Needless to say, my evening at prom was terrible. Besides running late in getting ready, my date and I had almost absolutely nothing in common. It turned out that she had a boyfriend anyway and had only said "yes" because she felt sorry for me. We danced twice the entire night and mainly just sat and shared awkward silence as the river-boat plowed its course. I had spent 100 dollars on a tuxedo and corsage and had a completely crappy time. When my senior year rolled around, I didn't even have to think twice about not going.

When I went off to college, I had some of the same problems. There were a few dances during new student orientation, but I just kind of sat around. The music was decent enough, but I just didn't feel like getting out and dancing in front of a bunch of people I didn't know. About midway through the first semester, a really cool thing happened, though. A bunch of students that went to our school had gotten funding and put together a rave. A friend of mine who was into the scene convinced me to go, despite my objections at first.

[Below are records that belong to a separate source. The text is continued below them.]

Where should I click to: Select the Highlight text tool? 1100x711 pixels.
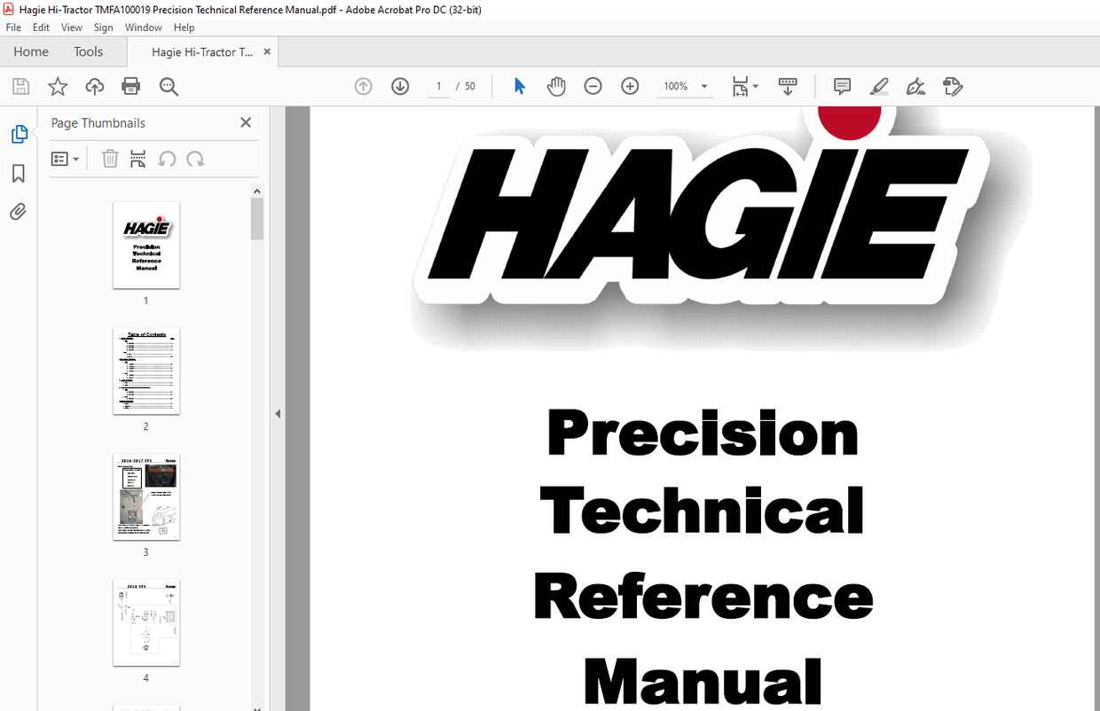click(x=878, y=86)
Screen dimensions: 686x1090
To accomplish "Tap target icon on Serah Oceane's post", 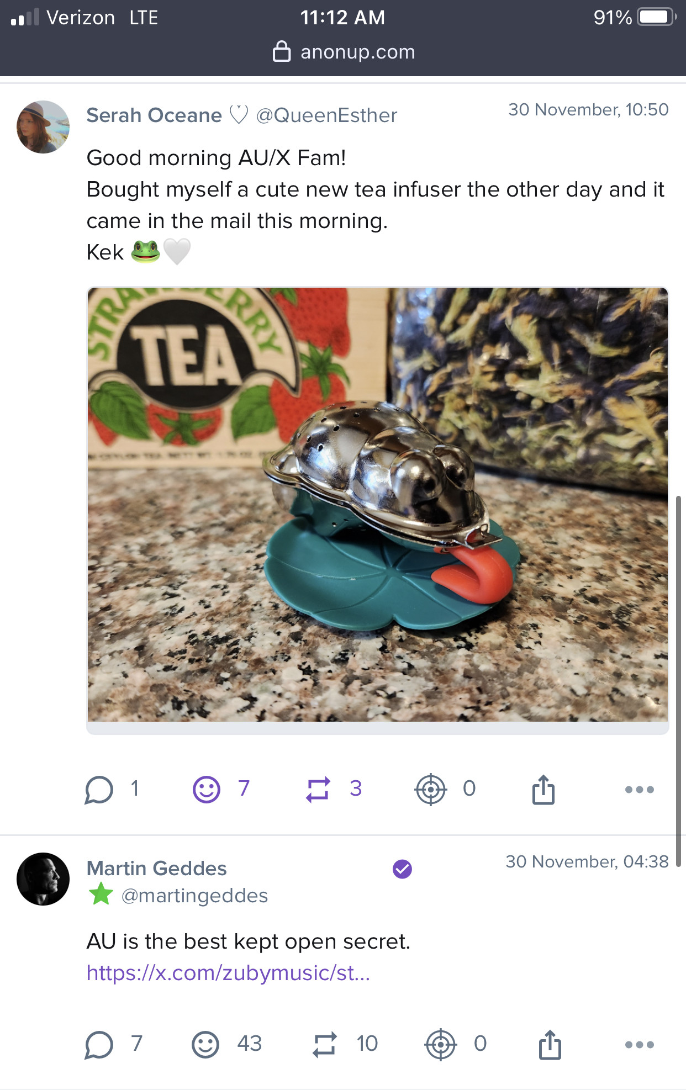I will (x=430, y=790).
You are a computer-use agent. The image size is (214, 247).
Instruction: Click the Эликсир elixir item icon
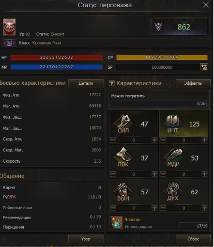116,223
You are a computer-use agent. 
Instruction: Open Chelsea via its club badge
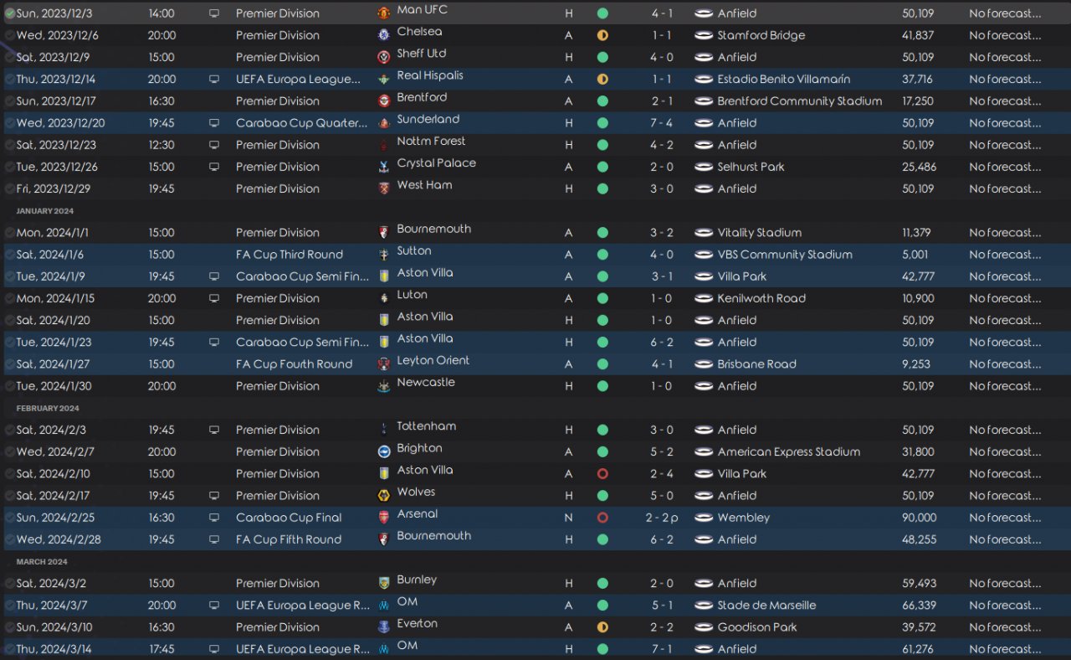384,35
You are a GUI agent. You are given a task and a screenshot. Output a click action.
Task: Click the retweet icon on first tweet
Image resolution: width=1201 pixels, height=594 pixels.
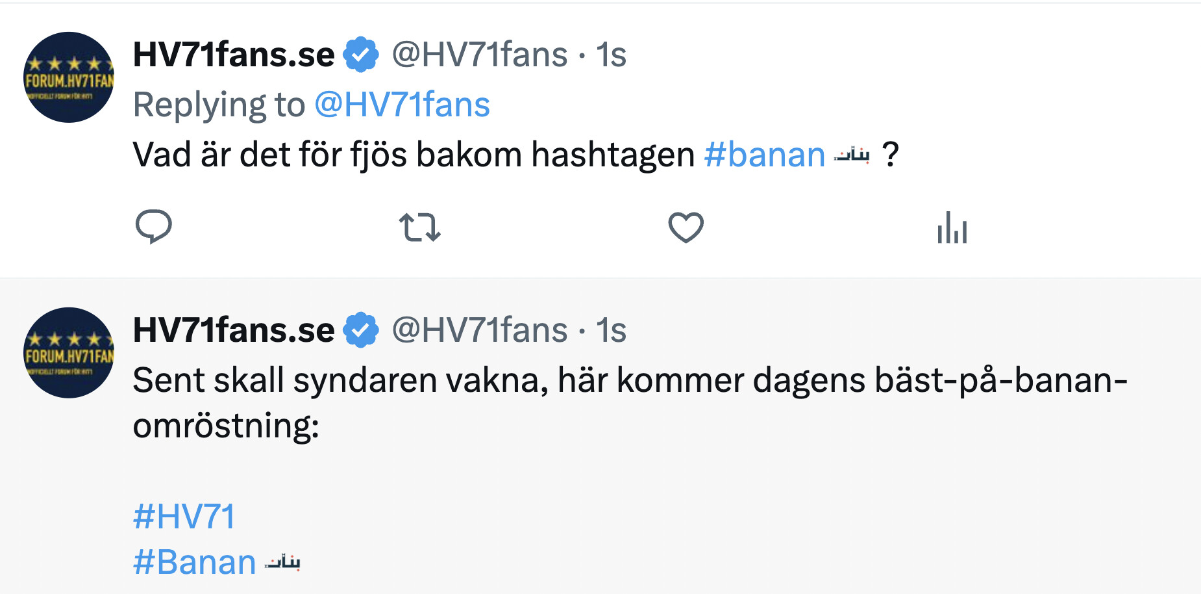419,227
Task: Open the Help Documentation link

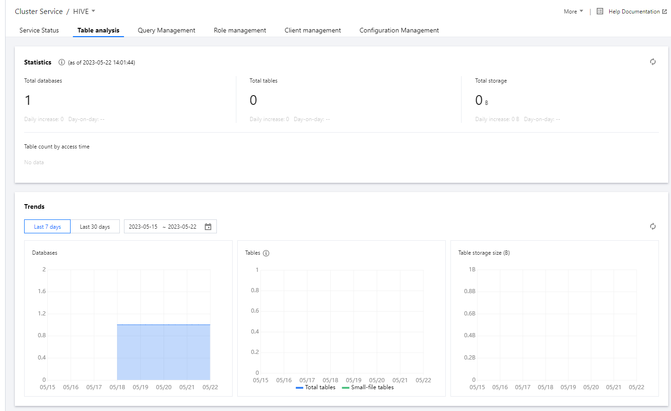Action: (634, 12)
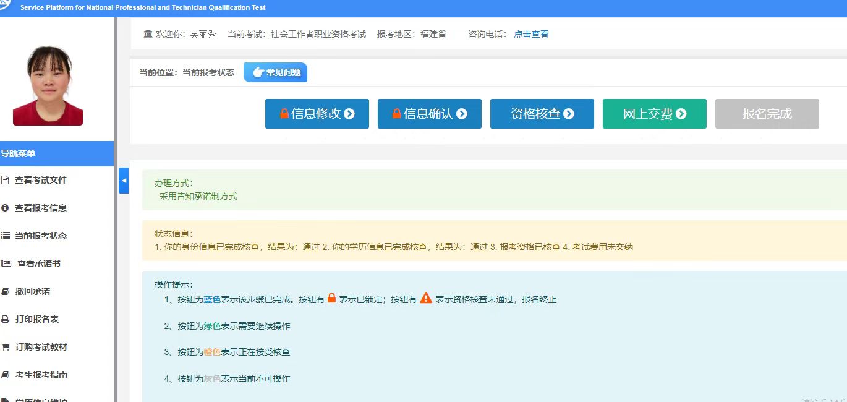Click the candidate photo thumbnail
The image size is (847, 402).
point(48,85)
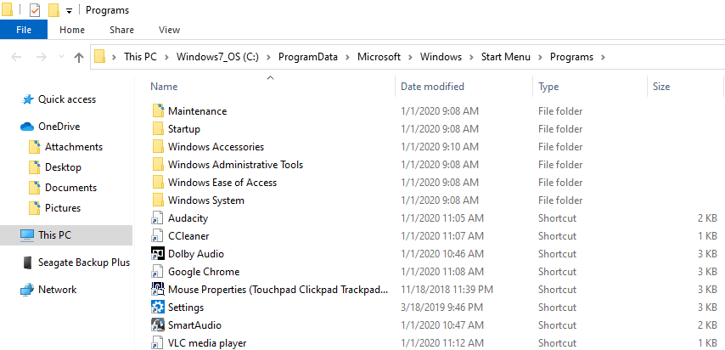Open the File ribbon tab

(x=24, y=30)
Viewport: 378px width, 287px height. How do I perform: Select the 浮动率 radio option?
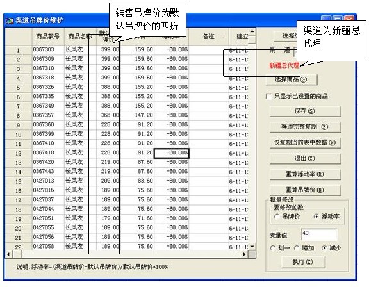pyautogui.click(x=316, y=217)
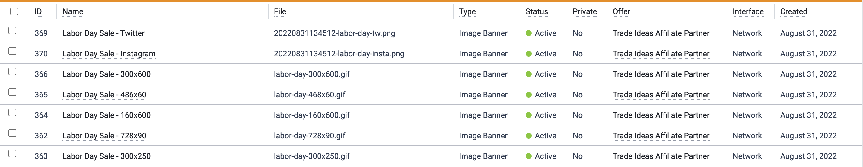This screenshot has width=863, height=167.
Task: Sort by the Status column header
Action: coord(536,12)
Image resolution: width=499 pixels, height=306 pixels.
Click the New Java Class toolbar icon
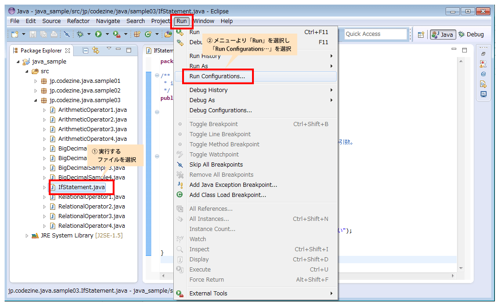148,34
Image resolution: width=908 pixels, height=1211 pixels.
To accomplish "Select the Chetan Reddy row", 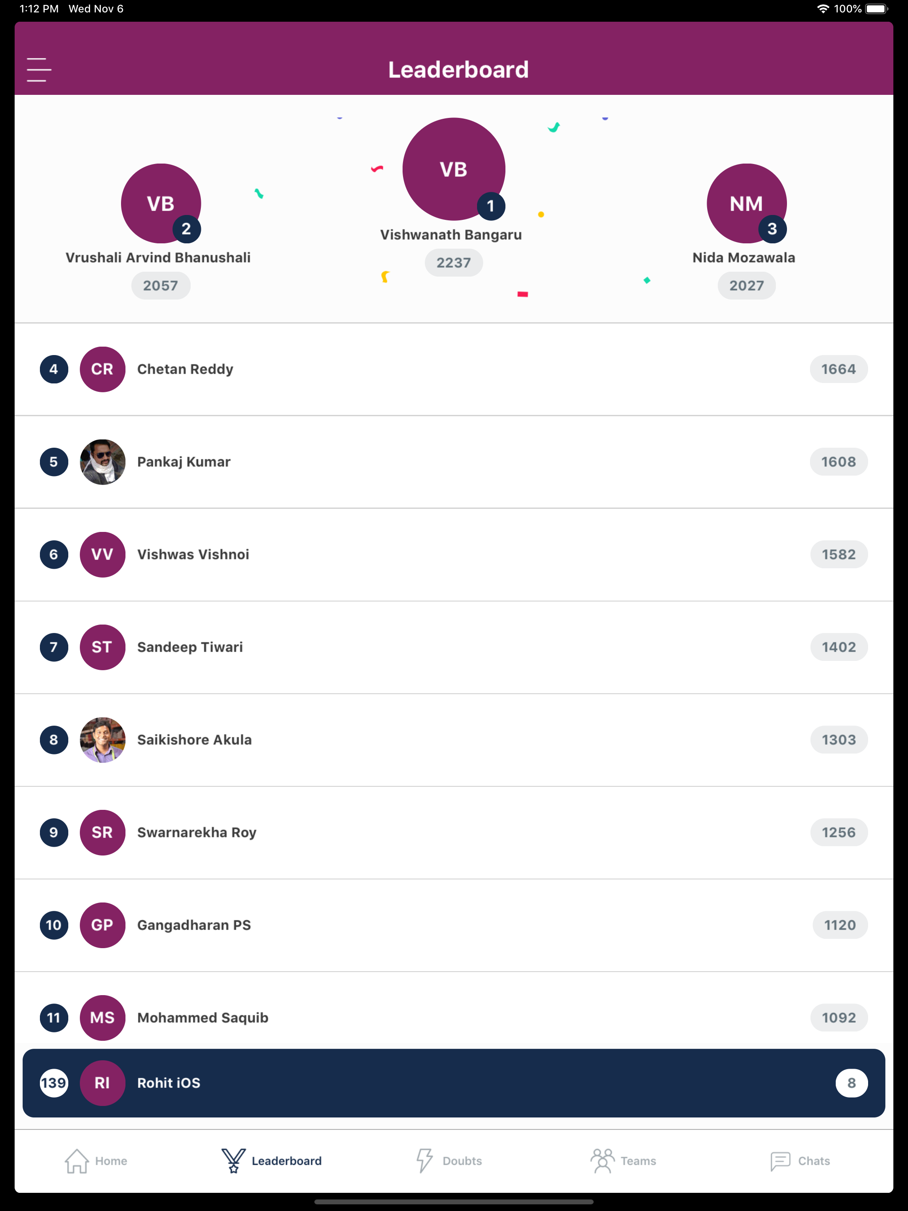I will [453, 369].
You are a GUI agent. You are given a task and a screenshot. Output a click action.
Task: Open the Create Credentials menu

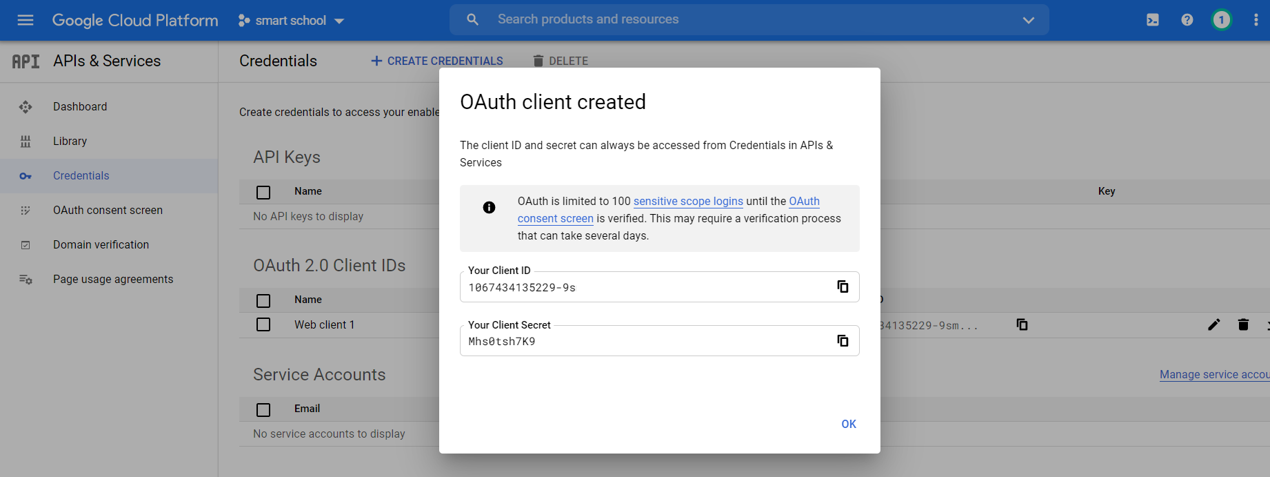tap(437, 61)
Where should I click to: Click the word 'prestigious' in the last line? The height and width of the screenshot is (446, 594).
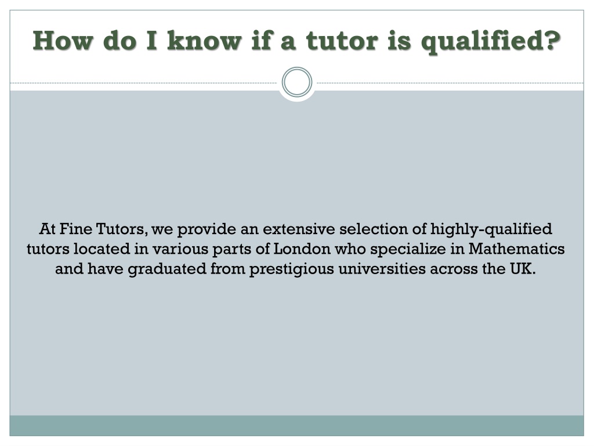(292, 269)
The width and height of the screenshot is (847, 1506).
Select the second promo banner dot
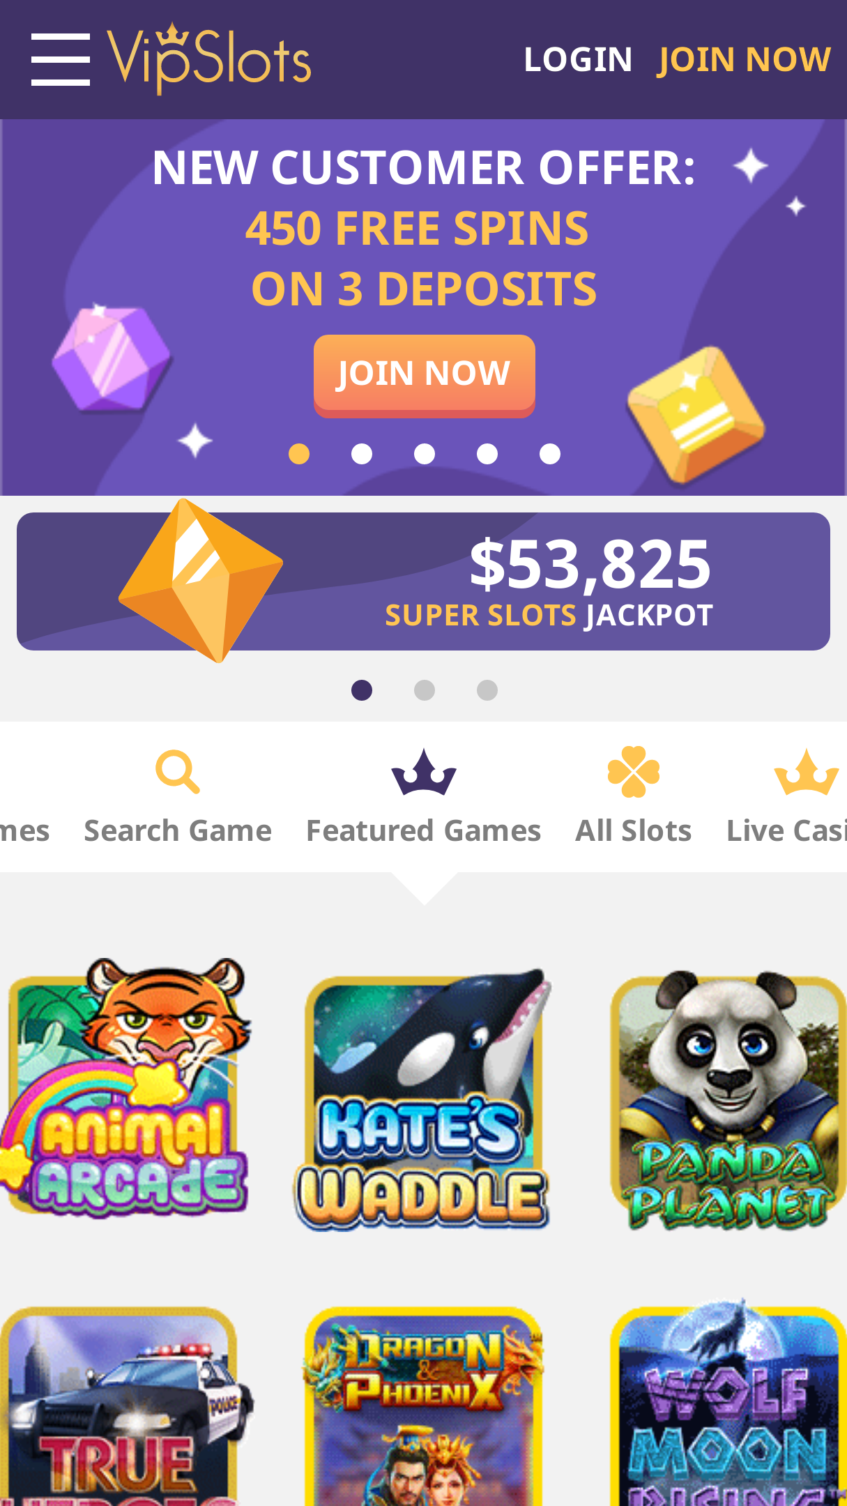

Once there, I was totally glad that I had went. The music was pumping loud and there were tons of people there. There were so many unique looking people doing their own thing that it totally didn't matter what you looked like. The music was good, so I stepped out onto the floor and started doing whatever felt natural. It got hot, but I kept right on going. A couple different times, I stopped for a few moments to get a drink and eat some candy that was being distributed.

By the next morning, things were starting to wind down. I was starting to feel it in my legs and I felt sleepy whenever I sat down for a moment. When everything finally came to a stop and we went outside, the sun was already starting to come up. I went back to my room and crashed hard.

That evening and over the course of the next couple years, I learned a couple very important things about dancing in public and myself. One of these is that for the most part, people don't really care one way or the other how people are dancing. If someone looks particularly cool, a mental note might be established to try and learn something. If someone looks silly, a chuckle or comment might take place. Even at this, though, most people don't invest a whole lot of time worrying about what others look like. Usually they're just trying to do their own thing and have a bit of fun themselves.

The second thing I've learned is that it really doesn't matter if people do care what you look like when you're dancing. If you have fun doing it, then you should by all means go ahead and shake your groove thing whichever way you want. There have been many a times when I know that I've probably looked goofy, but I've gotten to the point where it really doesn't matter any more. People that know me won't (or shouldn't, at least) hold my dancing style against me, and I have nothing to lose around people whom I don't know. At worst I'll never see them again, and at best I'll be known as the guy who looks like a noodle when he dances. Either way, it doesn't have a whole lot of bearing on the grand scheme of things.

I still doubt any girls would ask me to dance a slow song, but the clubs I frequent are in my favor by sticking to the stuff that has a nice fast, thumping beat. It's fine by me, I'd probably just end up stepping on their toes anyway.